▸ Fragmento del texto
★ ★ ★ ★ ★ ★ ★

La crisis sanitaria originada por el coronavirus procedente de China ha puesto de relieve la vulnerabilidad de los sistemas sanitarios de los principales países del Asia oriental (al margen de China y con la excepción de Corea del Sur, Japón y Taiwán), y no digamos de los países del Asia central. La presión demográfica, las desigualdades entre ciudadanos y modelos de prestación sanitaria y la dependencia tecnológica (en gran parte de China) definen estructuras poco adecuadas para hacer frente a crisis y alertas de gran magnitud. La primera muerte de la epidemia fuera de China, ocurrida en Filipinas, ha elevado varios puntos la alarma.
En realidad, por mucho que se empeñen personas y medios en vender catástrofes y cataclismos tras cada esquina, no existe riesgo de una situación de apocalipsis. Como se han encargado de señalar y repetir los expertos y las autoridades, la mortalidad provocada por el virus no es extraordinaria; aunque hay desconfianza sobre las cifras ofrecidas por China no existen datos de que haya una gran desviación de éstas y todo hace indicar que, con los amplios recursos de un sistema autoritario y con liquidez relativa, China está actuando con intensidad.
Pero es en los países de alrededor donde puede estar la falla que origine una crisis más grave. Si este virus se extiende por Indochina e India la situación será más complicada y es ahí donde está la principal preocupación.
Por otra parte, y como con cada alarma de este tipo, se recrudecen las teorías conspirativas que, ¡cómo no!, apuntan a negligencias o intentos criminales … de Occidente. Las redes sociales son el escenario en el que las supersticiones, la ignorancia, la demagogia y la irresponsabilidad están desplazando a la ciencia, la razón y el sentido común. Es evidente que esta crisis puede afectar a los escenarios geopolíticos y las alianzas y esto va a verse con relativa velocidad.

★ ★ ★ ★ ★ ★ ★

Ítems de un conjunto de datos:

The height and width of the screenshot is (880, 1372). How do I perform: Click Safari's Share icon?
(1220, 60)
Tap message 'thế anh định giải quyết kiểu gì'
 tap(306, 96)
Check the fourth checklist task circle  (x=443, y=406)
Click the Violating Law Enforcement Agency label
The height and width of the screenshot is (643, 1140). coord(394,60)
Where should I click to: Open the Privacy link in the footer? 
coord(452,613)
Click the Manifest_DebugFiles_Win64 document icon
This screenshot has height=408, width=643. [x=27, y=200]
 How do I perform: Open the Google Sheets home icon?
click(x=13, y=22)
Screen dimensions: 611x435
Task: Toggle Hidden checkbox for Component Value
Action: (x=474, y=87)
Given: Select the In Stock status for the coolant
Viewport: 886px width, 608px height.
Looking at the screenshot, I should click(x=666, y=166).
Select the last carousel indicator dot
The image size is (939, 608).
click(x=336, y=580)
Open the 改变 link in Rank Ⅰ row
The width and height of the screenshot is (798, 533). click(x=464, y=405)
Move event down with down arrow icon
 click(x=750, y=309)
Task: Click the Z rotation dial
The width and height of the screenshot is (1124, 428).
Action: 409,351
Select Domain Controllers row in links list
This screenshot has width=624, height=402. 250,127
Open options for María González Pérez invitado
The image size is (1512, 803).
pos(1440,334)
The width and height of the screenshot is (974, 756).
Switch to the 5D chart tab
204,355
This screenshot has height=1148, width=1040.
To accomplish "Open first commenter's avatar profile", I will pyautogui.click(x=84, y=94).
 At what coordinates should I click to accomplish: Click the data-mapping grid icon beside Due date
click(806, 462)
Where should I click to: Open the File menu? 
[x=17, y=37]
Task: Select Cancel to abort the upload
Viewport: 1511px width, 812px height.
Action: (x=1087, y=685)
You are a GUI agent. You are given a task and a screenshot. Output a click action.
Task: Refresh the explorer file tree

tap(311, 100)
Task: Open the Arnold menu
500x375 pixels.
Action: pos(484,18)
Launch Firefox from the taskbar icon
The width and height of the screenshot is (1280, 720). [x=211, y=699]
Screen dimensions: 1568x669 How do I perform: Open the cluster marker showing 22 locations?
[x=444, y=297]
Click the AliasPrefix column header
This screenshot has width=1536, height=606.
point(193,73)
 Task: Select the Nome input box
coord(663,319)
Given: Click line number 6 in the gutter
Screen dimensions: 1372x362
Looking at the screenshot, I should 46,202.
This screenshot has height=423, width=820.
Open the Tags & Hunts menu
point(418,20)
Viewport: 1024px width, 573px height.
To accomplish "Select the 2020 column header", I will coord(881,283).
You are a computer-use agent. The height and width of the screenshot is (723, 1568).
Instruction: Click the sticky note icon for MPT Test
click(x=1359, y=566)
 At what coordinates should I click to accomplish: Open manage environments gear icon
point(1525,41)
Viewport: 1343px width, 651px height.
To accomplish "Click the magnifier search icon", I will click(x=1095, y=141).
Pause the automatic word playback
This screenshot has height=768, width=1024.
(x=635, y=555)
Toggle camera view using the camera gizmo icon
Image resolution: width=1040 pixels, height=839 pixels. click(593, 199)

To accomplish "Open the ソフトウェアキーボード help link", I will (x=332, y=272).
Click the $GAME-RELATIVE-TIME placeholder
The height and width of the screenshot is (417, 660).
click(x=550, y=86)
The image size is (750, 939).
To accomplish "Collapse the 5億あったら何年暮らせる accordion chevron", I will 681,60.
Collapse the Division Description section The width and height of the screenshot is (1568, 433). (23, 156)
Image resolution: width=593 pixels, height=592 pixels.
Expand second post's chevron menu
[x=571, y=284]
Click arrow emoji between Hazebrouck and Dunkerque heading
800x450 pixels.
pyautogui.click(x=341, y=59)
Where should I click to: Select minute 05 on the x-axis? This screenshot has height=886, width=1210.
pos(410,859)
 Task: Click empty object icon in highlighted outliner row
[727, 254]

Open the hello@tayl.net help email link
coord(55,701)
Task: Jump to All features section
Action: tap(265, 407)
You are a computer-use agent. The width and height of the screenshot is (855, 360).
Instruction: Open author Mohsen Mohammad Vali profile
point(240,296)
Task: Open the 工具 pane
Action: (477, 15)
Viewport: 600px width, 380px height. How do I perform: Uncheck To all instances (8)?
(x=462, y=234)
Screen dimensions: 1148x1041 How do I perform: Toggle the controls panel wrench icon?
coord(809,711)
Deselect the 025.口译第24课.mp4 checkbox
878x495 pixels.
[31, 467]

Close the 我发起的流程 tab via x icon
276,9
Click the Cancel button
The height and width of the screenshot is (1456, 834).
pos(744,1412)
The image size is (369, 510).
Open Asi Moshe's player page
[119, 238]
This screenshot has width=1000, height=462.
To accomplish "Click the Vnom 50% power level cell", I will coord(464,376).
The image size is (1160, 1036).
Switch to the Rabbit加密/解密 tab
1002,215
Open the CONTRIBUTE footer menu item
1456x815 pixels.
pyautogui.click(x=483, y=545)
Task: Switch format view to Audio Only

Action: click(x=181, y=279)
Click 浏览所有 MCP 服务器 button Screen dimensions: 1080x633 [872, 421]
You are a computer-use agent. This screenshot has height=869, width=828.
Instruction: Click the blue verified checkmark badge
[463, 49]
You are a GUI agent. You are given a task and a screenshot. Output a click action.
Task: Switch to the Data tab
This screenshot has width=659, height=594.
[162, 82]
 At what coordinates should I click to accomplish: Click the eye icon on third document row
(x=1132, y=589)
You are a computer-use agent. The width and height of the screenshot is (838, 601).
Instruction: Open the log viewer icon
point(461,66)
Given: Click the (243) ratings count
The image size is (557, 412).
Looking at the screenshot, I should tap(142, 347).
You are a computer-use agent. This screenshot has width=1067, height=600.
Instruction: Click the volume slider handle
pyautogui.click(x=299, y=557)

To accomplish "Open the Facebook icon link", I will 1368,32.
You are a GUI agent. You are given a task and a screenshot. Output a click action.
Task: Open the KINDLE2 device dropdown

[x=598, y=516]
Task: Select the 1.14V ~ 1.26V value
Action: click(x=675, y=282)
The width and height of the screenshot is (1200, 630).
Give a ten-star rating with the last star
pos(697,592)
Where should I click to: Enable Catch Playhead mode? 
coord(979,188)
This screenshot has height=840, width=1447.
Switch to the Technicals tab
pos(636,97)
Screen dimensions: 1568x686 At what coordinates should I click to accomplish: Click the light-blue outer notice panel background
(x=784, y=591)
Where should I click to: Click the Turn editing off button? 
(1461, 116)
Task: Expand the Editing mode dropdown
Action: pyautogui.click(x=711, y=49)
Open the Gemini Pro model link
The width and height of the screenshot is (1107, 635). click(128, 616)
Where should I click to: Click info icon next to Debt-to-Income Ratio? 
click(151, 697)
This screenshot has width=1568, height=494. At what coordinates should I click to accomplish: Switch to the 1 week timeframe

★ ★ ★ ★ ★ ★ ★

▸ Ejercicios propuestos
1. Extrae del texto sobre la crisis del coronavirus el pasaje que empieza en "Por otra parte, y" y termina en "con relativa velocidad.".
2. Según el texto sobre la crisis del coronavirus, ¿en qué país ocurrió la primera muerte de la epidemia fuera de China?
Los ítems no guardan relación con el texto sobre la crisis del coronavirus.

▸ Respuestas por ítem
1.
Por otra parte, y como con cada alarma de este tipo, se recrudecen las teorías conspirativas que, ¡cómo no!, apuntan a negligencias o intentos criminales … de Occidente. Las redes sociales son el escenario en el que las supersticiones, la ignorancia, la demagogia y la irresponsabilidad están desplazando a la ciencia, la razón y el sentido común. Es evidente que esta crisis puede afectar a los escenarios geopolíticos y las alianzas y esto va a verse con relativa velocidad.

2. En Filipinas.